§ Stated exercise
Gather every line in the data below that contains the word "Task", and copy each one in full.

§ Records for processing
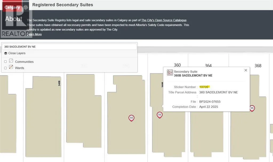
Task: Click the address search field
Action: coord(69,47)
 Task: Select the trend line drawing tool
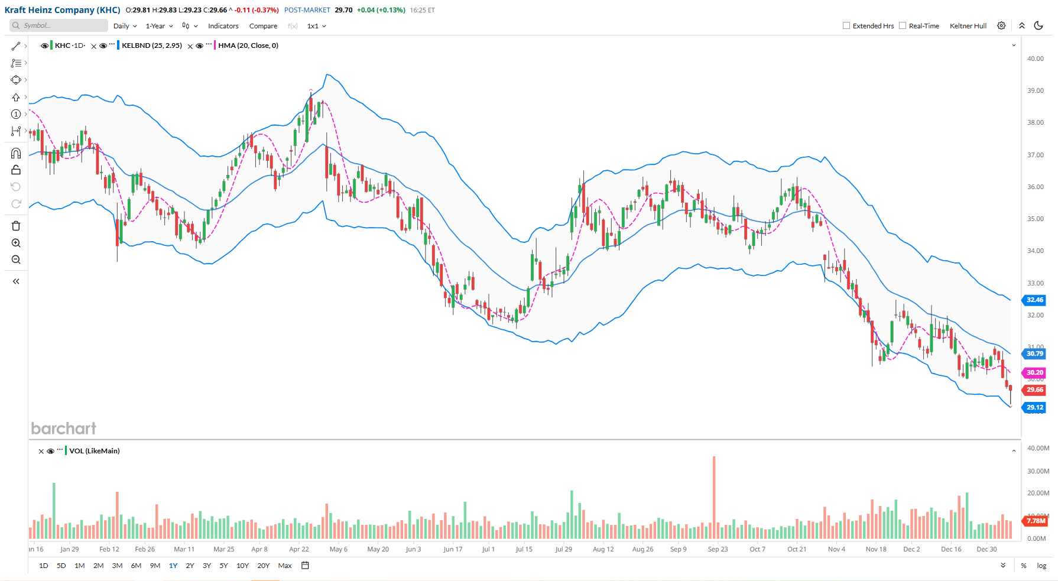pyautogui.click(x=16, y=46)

==

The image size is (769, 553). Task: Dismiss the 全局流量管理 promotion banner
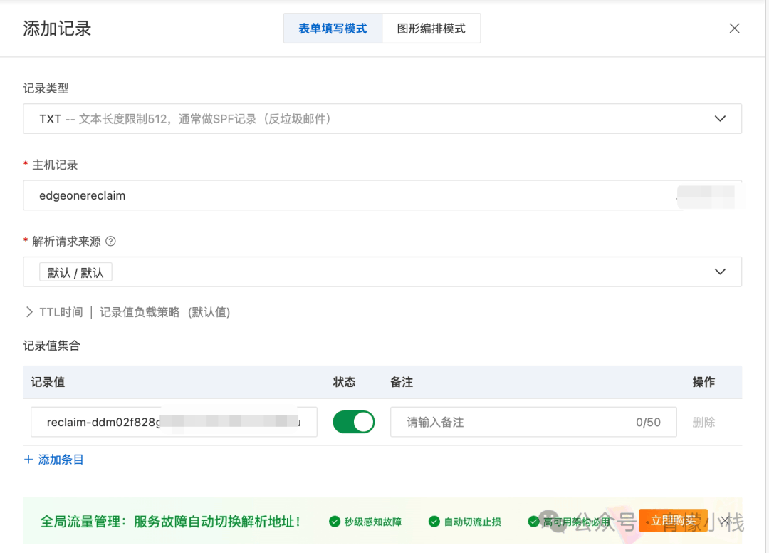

§ Written reply
Task: Click the address search field
 Task: Select the trend line drawing tool
The image size is (769, 553). Task: Dismiss the 全局流量管理 promotion banner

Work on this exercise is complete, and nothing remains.